■ DATA TO EXAMINE
"""
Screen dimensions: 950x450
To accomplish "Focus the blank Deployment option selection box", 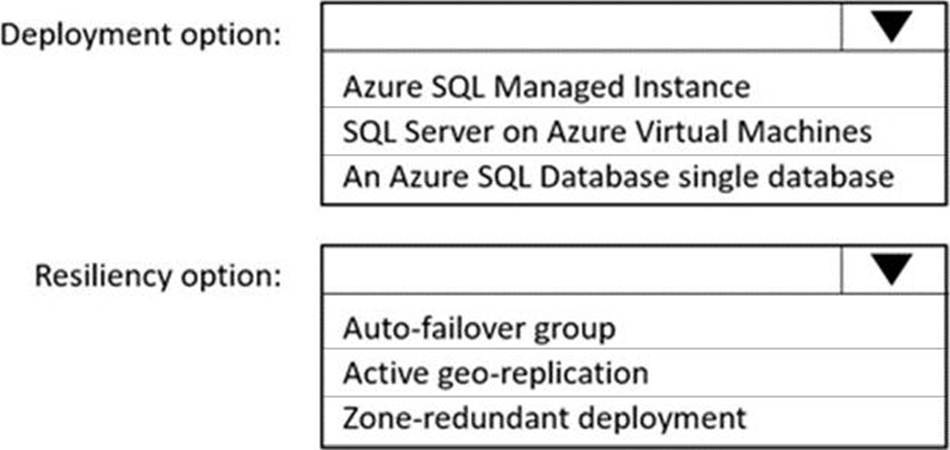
"""
"""
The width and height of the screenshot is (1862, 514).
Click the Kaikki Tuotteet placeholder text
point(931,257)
"""
■ WORK TASK
With the pictures omitted, print the lines above exactly, beginning at the line with "Screen dimensions: 950x450" and going on through the line with "the blank Deployment".

■ RESPONSE BELOW
Screen dimensions: 950x450
To accomplish "Focus the blank Deployment option selection box", 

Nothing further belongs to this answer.